• [Extrait source]:
◆ ◆ ◆ ◆ ◆ ◆ ◆

Quelles sont les autres?
La bascule commence à se faire sentir depuis 2005, date à laquelle la part de la subvention dans les budgets des associations a diminué au profit de la commande publique qui est davantage là pour répondre, comme son nom l’indique, aux besoins identifiés par la puissance publique.
Aujourd’hui, les subventions ne représentent plus que 20% du budget des associations. Elles étaient de 40 % auparavant. Or une commande publique doit répondre à une demande des collectivités. Celles-ci ont l’obligation de faire jouer les règles de la concurrence, en ouvrant leurs marchés publics, y compris aux entreprises privées, bien loin de l’esprit et du mode de fonctionnement des associations.
On ne finance plus la même chose. On le voit partout en France, dans les régions, les départements, les municipalités où les coupes budgétaires se multiplient sur des projets, notamment culturels qui ne plaisent pas à la majorité politique en place. La subvention soutient l’initiative citoyenne, pas la commande publique. La restaurer est une urgence démocratique.
Il faut ajouter à cela la loi du 24 août 2021 sur les libertés associatives visant à conforter le respect des principes de la République.
Mise en place après la mort du professeur Samuel Paty, la loi sur le séparatisme se voulait pourtant une loi plus protectrice ?
Chaque association doit désormais signer un contrat d’engagement républicain. Une belle idée qui malheureusement, elle aussi, a été dévoyée. Par ce contrat, l’association s’engage à ne pas troubler ou contribuer à perturber l’ordre public.
Il ne s’agit pas de dire que l’on ne veut pas lutter contre les séparatismes, il s’agit de dénoncer la façon dont les associations sont traitées. Chaque association doit désormais signer une contrat d’engagement républicain pour être financée ou agrée qui n’a de contrat que le nom et qui est dénoncé par les acteurs.
Parmi les principes de ce contrat, certains sont frappés au coin du bon sens, mais d’autres sont extrêmement problématiques, notamment celui relatif à l’ordre public avec des conséquences qui peuvent s’avérer grave à moyen terme.
Par exemple, lorsqu’ACT UP met son préservatif géant place de la Concorde à Paris, cela peut être considéré comme un trouble à l’ordre public. Or on sait à quel point le rôle des associations a été décisif pour faire avancer la recherche sur le sida et on les en remercie aujourd’hui.
Le contrat d’engagement républicain introduit une forme de défiance envers l’action des associations, contrairement à la loi de 1901 où la liberté était la règle dans un cadre légal clair. Cela a ouvert une boite de Pandore, même si l’objectif initial n’était pas de brider les associations, c’est devenu un moyen de pression parfois problématique. Rappelons-le, les associations ne sont pas là pour faire plaisir aux pouvoirs publics.
Quelles seraient vos pistes pour repenser le paysage associatif en souffrance ?

◆ ◆ ◆ ◆ ◆ ◆ ◆

• [Données enregistrées]:
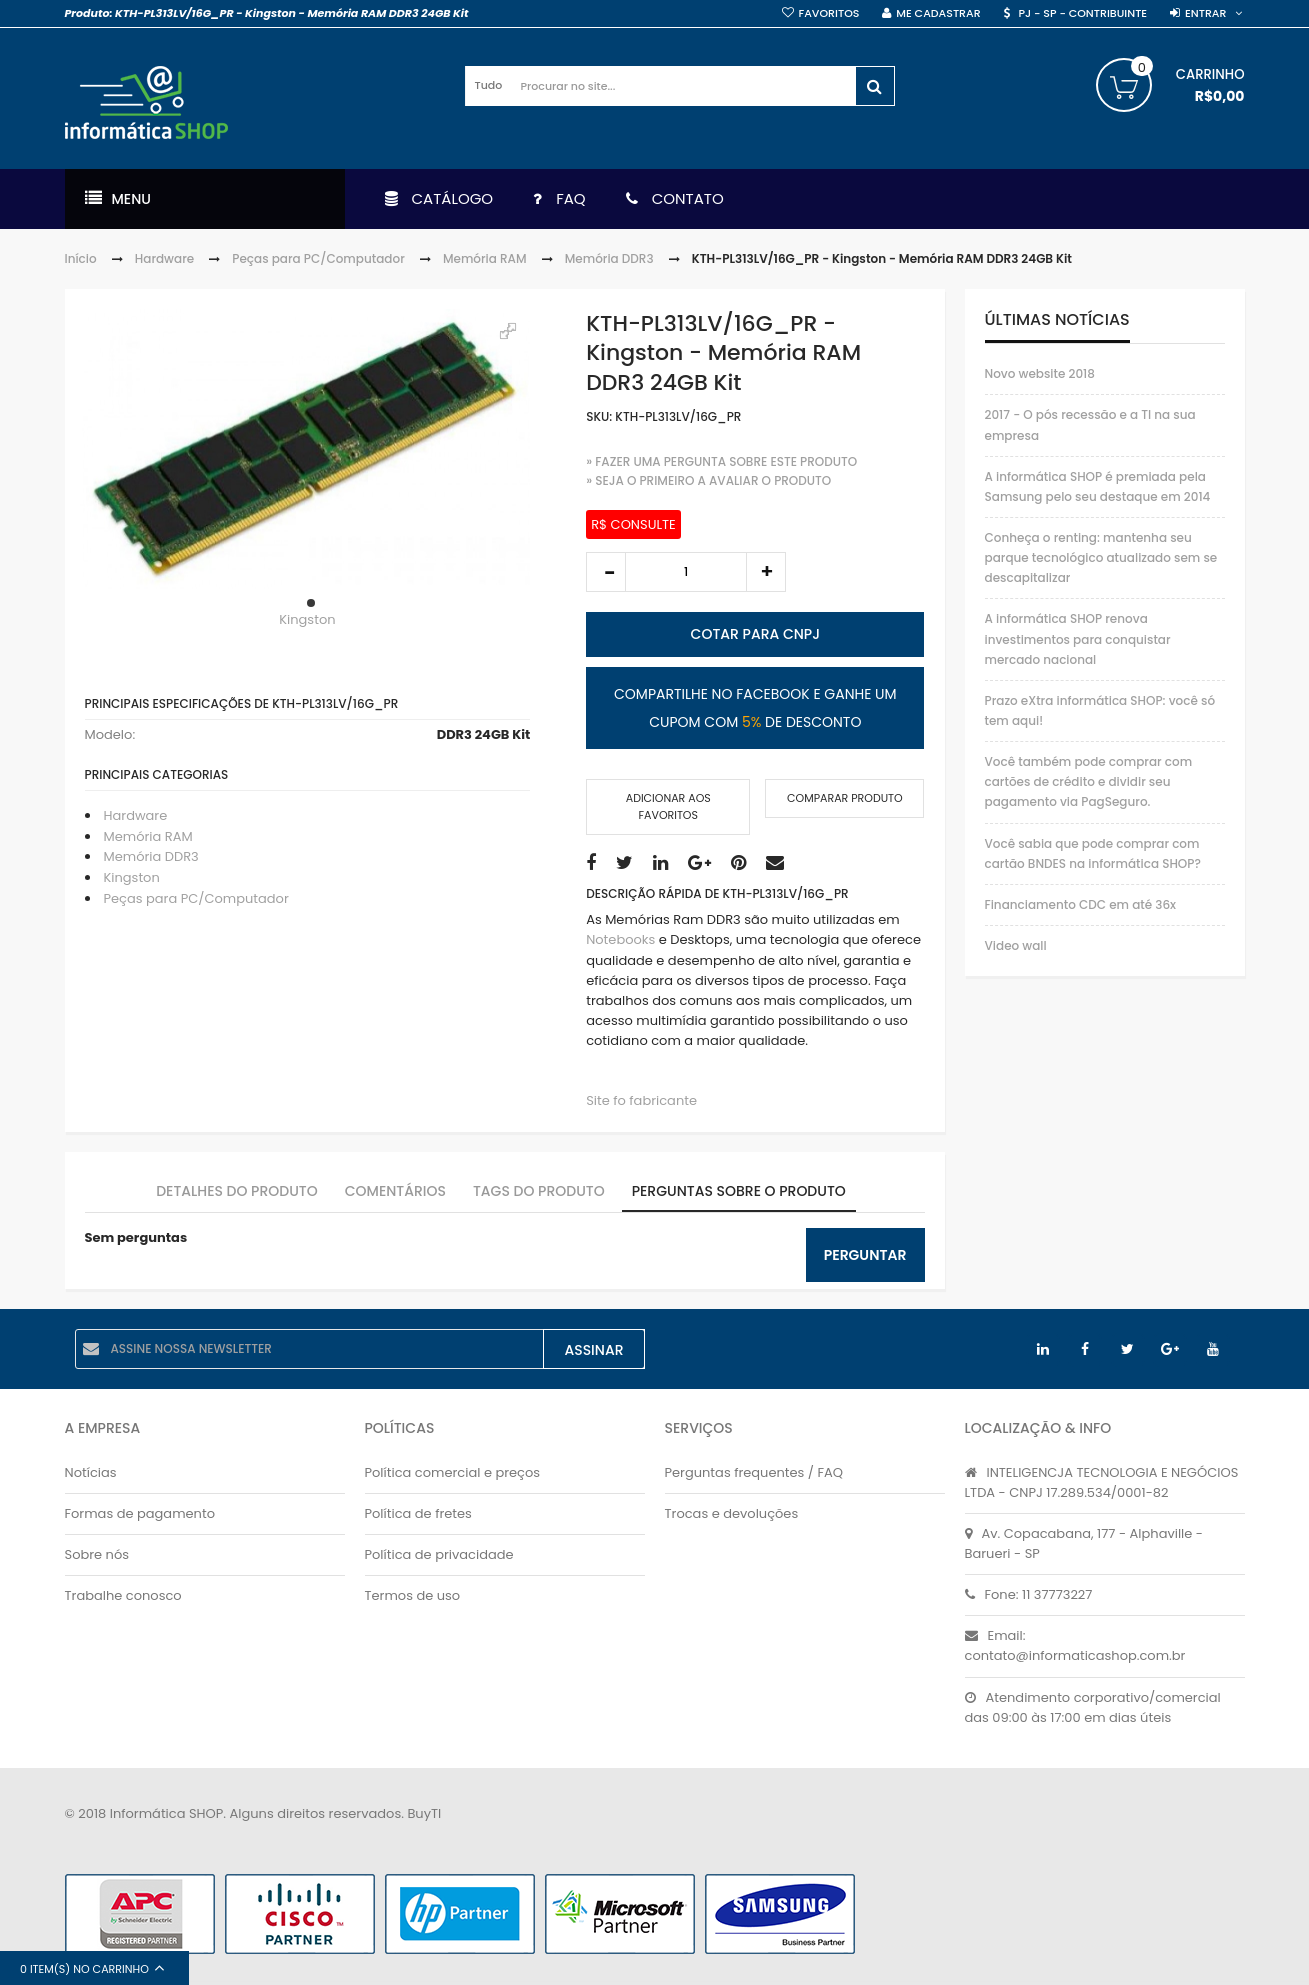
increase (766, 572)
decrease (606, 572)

◆ ◆ ◆ ◆ ◆ ◆ ◆

Réécris tout ce qui va de « Mise en place » jusqu'à « par les acteurs. » dans l'extrait sur les associations, en mettant « intérêt général » à la place de « ordre public ».

• [Solution proposée]:
Mise en place après la mort du professeur Samuel Paty, la loi sur le séparatisme se voulait pourtant une loi plus protectrice ?
Chaque association doit désormais signer un contrat d’engagement républicain. Une belle idée qui malheureusement, elle aussi, a été dévoyée. Par ce contrat, l’association s’engage à ne pas troubler ou contribuer à perturber l’intérêt général.
Il ne s’agit pas de dire que l’on ne veut pas lutter contre les séparatismes, il s’agit de dénoncer la façon dont les associations sont traitées. Chaque association doit désormais signer une contrat d’engagement républicain pour être financée ou agrée qui n’a de contrat que le nom et qui est dénoncé par les acteurs.